Net worth: $5 Million
Ben Bernanke was the chairman of the Federal Reserve from February 1, 2006, until January 31, 2014. His time in service spanned the presidencies of both President George W. Bush and President Barack Obama. His 2015 book The Courage To Act claims that the Fed’s decisions around the 2008 financial crisis helped prevent a bigger economic disaster than the Great Depression, and this year’s Nobel Prize committee agreed.
Birthdate: December 13, 1953
Birthplace: Augusta, Ga.
Education: AB and AM from Harvard University, Ph.D. from Massachusetts Institute of Technology
Spouse: Anna Friedmann
Ben Bernanke has a solid net worth after being the 14th Chairman of the Federal Reserve.
Bernanke served on the Federal Reserve’s Board of Governors between 2002 and 2005, then as the Chairman of the Federal Reserve from 2006 until 2014. Prior to Bernanke's tenure with the Federal Reserve, he taught economics at Stanford University as an assistant professor and later associate professor.
After teaching at Stanford from 1979 until 1985, Bernanke became a professor of economics and public affairs at Princeton University.
Bernanke was chairman of the Federal Reserve after Alan Greenspan, and in 2014, Janet Yellen took over the role.
Ben Bernanke won the Nobel Prize in Economics for helping prevent a severe economic collapse.
According to Stockholm University economist John Hassler during the Nobel Prize announcement, Bernanke’s research was key in helping the U.S. to navigate the 2008 financial crisis.
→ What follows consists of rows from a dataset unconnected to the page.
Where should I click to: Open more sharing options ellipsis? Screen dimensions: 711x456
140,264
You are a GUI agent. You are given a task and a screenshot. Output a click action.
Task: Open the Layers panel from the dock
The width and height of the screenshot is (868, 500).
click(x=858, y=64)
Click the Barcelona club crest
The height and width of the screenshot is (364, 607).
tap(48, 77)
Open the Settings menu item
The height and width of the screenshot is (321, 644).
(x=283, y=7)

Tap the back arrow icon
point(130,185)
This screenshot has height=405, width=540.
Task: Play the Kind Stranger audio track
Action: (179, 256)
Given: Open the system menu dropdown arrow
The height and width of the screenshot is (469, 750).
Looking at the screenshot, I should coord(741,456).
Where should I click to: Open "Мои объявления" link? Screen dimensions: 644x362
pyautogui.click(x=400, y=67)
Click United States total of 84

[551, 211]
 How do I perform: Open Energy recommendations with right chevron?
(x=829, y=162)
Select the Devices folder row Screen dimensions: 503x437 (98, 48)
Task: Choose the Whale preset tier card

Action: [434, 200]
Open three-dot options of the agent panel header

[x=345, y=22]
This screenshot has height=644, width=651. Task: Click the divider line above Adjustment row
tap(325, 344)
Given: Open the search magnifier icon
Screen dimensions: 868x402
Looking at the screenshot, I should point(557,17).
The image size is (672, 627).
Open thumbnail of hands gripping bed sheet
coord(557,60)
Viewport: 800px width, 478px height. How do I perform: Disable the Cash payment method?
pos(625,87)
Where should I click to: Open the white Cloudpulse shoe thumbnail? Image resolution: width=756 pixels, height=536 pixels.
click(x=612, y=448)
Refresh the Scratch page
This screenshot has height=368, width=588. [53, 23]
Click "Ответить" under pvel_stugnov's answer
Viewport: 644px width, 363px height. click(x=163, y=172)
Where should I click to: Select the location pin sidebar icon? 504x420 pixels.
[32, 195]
Along with fellow Nobel winners Douglas Diamond, an economist at the University of Chicago, and Philip H. Dybvig, an economist at Washington University, Bernanke’s research changed the way the crisis was handled.
Hassler stated, “The laureates’ work turned out to be important to understanding the crisis,” reported The Washington Post.
How did Bernanke’s monetary policies minimize the crisis?
According to the Post, historians accept Bernanke as having played a crucial role in preventing the crisis in 2007–2009 from becoming much worse. He implemented aggressive monetary policies including “rock-bottom interest rates, loans to banks, and controversial bond-buying programs.”
Bernanke made fiscal decisions based on a “whatever it takes” mentality, meaning whatever was necessary to prevent a total economic collapse. The recovery began about two years into the crisis and led to a long period of economic expansion.
Quantitative easing (buying billions of dollars' worth of mortgage-backed securities and long-term treasuries to help spur economic growth) was one of Bernanke’s key policies. He also was involved in decisions of which banks to allow to fail while offering bailouts to other financial institutions. Lehman Brothers was allowed to fail, while the Fed bailed out others like AIG Insurance.